Bundan otuz yıl önce, 26 Ocak 1976 günü Malatya-Beylerderesi'nde İlker Akman, Hasan Basri Temizalp ve Yusuf Ziya Güneş oligarşinin resmi zor güçleri tarafından katledildiler.
Beylerderesi bir dönemin sonu, yeni bir dönemin başlangıcı oldu.
28 Mart 1975 tarihinde AP, MHP, MSP ve CGP'nin Milliyetçi Cephe hükümetini (I. MC) kurmalarıyla birlikte, hemen her yerde faşist milis saldırılar yoğunlaşmaya başlamıştı. 8 Kasım 1974 tarihinde ODTÜ ve Hacettepe baskınıyla birlikte yeniden başlayan faşist milis saldırılar, MC hükümetinin kuruluşuyla birlikte, ülkenin her yanına yayılmaya başladı. 19 Aralık 1974'de Şahin Aydın, 23 Ocak 1975'de Kerim Yaman, 24 Nisan 1975'de Abdi Gönen, 25 Nisan 1975'de Yükseliş'de 2 yaşında bir çocuğun öldürülmesi, 27 Nisan 1975'de Kars'ta Mehmet Toprak, 13 Mayıs 1975'de Sivas'da Hüseyin Esen, 12 Haziran 1975'de Artvin-Şavşat'ta Hasan Şimşek, 11 Temmuz 1975'de Bursa'da Ahmet Kırbulak, 15 Ağustos 1975'de Kırşehir'de Ahmet Deveci faşist milisler tarafından öldürüldüler.
Böyle bir ortamda, kaçınılmaz olarak, kendisine devrimciyim diyen her kişi, bireysel olsa bile bir karar vermek zorundadır.

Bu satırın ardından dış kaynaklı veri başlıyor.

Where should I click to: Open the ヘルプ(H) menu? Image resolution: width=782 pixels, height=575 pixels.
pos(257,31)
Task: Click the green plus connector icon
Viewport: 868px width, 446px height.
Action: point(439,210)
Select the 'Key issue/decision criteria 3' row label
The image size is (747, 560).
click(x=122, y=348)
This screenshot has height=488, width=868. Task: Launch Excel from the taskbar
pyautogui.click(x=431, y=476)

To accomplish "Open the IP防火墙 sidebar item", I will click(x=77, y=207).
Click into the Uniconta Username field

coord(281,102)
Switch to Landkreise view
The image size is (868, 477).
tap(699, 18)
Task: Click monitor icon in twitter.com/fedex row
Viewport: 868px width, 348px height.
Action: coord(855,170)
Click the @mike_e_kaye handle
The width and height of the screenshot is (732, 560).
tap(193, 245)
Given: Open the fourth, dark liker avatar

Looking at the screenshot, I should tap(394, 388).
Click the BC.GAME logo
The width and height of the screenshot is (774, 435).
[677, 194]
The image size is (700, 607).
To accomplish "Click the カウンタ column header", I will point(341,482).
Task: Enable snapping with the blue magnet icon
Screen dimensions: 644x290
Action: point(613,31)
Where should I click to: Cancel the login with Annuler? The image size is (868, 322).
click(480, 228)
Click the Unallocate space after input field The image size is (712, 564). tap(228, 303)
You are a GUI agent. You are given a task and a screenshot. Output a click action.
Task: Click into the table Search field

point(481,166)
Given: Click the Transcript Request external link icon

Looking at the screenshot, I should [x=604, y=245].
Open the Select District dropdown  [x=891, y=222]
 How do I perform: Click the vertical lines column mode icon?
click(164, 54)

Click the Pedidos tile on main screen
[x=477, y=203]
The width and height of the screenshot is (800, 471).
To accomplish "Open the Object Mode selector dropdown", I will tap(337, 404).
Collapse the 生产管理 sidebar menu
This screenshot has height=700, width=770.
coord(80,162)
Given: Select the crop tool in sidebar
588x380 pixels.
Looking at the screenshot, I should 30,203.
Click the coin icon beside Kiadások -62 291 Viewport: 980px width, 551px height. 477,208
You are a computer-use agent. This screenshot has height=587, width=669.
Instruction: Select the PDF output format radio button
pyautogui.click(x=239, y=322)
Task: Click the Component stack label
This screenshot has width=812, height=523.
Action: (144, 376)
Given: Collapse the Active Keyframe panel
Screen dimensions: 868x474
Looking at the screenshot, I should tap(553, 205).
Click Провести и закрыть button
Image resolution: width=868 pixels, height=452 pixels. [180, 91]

Böyle bir ortamda, devrimci örgüt için, gerek planlı, programlı ve sistemli olarak iktidarın ele geçirilmesi yönündeki devrimci mücadelenin yürütülmesi, gerekse ülkede gelişen politik olaylara tavır almak ve bu somut siyasi gerçekleri teşhir ederek kitleleri bilinçlendirip örgütlemek için Öncü Savaşının başlatılması kaçınılmazdı.
Ve tarihler 20-21 Ocak 1976'yı gösterirken, İlker Akman, Hasan Basri Temizalp ve Yusuf Ziya Güneş ilk silahlı eylemleri gerçekleştirmek üzere Sivas'a gitmek üzere yola çıktılar.
Sivas'ta MHP'ye yönelik üç bombalama eylemi gerçekleştirildikten sonra Malatya'ya geçen yoldaşlarımız, akşam saatlerinde kalacakları yere doğru giderken kimlik kontrolü yapan polislerle karşılaştılar. Polislerle silahlı çatışmaya girdiler ve çatışmada bir polis ile bir bekçi öldürüldü. Olay yerinden hızla uzaklaşılmış olmasına rağmen, bölgeden çıkılması gerekliydi. Bu amaçla, Malatya dışına çıktılar. Ağır kış koşullarında Beylerderesi bölgesine zorlukla ulaştılar. Buradan tren yolunu kullanarak çıkmayı düşünüyorlardı. Ancak Kızıldere öncesindekine benzer boyutta bir insan avı başlatılmıştı. Harekâtı, 12 Mart döneminin İçişleri Bakanlarından Ferit Kubat yönetiyordu. 1972'deki Ünye olayı sonrasında sürdürülen harekâta benzer bir harekât yürütüldü.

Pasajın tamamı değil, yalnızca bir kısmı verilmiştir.